ANSWER: We deploy several Must Use plugins for WordPress meaning that our clients are not able to delete or disable these plugins on their website. The concept of Must Use plugins was originally based on WordPress Multi User (MU) where multiple websites are setup on the same database; for easier management, the
mu-plugins directory is created under
wp-content and any plugins in the folder get loaded “first” before all other “normal” WordPress plugins. We have carefully chosen the below Must Use plugins to ensure there is no negative affect on frontend performance (i.e. CPU/RAM, etc).

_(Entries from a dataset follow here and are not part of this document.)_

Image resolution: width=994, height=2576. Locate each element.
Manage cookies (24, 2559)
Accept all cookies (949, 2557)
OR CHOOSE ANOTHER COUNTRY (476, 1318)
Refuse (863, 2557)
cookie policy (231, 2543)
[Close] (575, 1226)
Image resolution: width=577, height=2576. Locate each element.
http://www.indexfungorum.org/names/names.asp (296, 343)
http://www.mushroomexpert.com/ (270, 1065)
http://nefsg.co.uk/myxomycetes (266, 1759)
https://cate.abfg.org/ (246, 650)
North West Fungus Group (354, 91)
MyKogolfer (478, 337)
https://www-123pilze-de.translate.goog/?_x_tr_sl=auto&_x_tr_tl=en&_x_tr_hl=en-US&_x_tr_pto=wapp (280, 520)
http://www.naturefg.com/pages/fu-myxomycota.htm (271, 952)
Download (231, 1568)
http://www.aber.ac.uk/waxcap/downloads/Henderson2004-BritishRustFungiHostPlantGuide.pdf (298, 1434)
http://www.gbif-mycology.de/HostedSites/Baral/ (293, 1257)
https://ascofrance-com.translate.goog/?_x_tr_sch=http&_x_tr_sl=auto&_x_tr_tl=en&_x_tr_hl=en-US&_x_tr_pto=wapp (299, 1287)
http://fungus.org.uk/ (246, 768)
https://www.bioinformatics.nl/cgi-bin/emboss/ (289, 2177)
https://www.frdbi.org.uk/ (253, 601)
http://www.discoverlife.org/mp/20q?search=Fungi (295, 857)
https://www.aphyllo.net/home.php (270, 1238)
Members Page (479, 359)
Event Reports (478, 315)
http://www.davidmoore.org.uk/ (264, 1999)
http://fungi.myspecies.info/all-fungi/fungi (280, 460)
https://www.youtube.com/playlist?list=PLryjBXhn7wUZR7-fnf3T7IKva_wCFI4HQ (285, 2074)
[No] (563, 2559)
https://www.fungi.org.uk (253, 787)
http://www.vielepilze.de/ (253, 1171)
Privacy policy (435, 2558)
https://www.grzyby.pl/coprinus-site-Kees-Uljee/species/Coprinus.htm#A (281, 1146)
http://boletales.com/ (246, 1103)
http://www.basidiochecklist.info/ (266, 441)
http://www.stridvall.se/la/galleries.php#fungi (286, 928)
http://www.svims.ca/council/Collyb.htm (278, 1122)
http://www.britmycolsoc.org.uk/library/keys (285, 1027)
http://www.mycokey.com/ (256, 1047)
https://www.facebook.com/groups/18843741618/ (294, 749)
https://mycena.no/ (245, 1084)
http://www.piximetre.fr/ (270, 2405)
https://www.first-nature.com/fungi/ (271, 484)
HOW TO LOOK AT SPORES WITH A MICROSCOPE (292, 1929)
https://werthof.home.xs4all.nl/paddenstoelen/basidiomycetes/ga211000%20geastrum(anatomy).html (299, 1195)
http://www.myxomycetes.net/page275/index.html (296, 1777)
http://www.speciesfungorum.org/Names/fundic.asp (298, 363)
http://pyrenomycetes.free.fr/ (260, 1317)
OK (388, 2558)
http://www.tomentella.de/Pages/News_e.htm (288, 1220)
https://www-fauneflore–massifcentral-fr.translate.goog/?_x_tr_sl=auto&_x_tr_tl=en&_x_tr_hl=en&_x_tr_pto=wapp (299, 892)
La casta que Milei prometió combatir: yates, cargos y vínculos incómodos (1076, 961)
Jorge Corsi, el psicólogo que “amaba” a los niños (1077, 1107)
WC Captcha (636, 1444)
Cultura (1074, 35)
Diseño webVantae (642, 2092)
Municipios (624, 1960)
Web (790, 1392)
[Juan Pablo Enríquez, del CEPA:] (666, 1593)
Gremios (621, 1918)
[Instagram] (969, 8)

The reason we use this feature (as do many WordPress-focused web hosts) is that we feel these plugins are an essential part of our speed, stability, and security goals for our hosting environment:
0. Bedrock Autoloader: Any time you are using Must Use plugins, they either cannot be inside of child directories like “normal” plugins or you must use an autoloader script to load each plugin directory (emulating “normal” plugin functionality). We use this awesome autoloader script released by the folks at Roots :)
1. Better Search Replace: One of the best plugins around for searching strings in your database and replacing them from directly within your WP Admin panel. Because this is one of the most frequently used tools of our support team, and one of the most often recommended to our clients, we decided to include it as a Must Use plugin.
2. CloudFlare: By far the most important plugin for our setup, as we require all our managed hosting clients to point their domain’s nameservers at our agency CloudFlare account for DNS management. Without this plugin, visitor IP addresses might not be reported correctly in your analytics, and there would also be no way for your developers to enable ‘dev’ mode which is extremely important in order to clear your site’s caches after making design changes.
5. Disable XML-RPC: By far one of the things we hate most about WordPress currently is XML-RPC, which is enabled by default, and of which we have been vocal critics of for quite a while now. For years now, it has been the #1 most hacked and attacked feature in WordPress, and its only true use is for things like Pingbacks, Trackbacks, and remote logins, all of which 99% of WordPress websites either NEVER use or SHOULD NEVER use. Of course, this plugin does not go far enough to prevent XML-RPC attacks, but at least its a good start along with other methods that we employ.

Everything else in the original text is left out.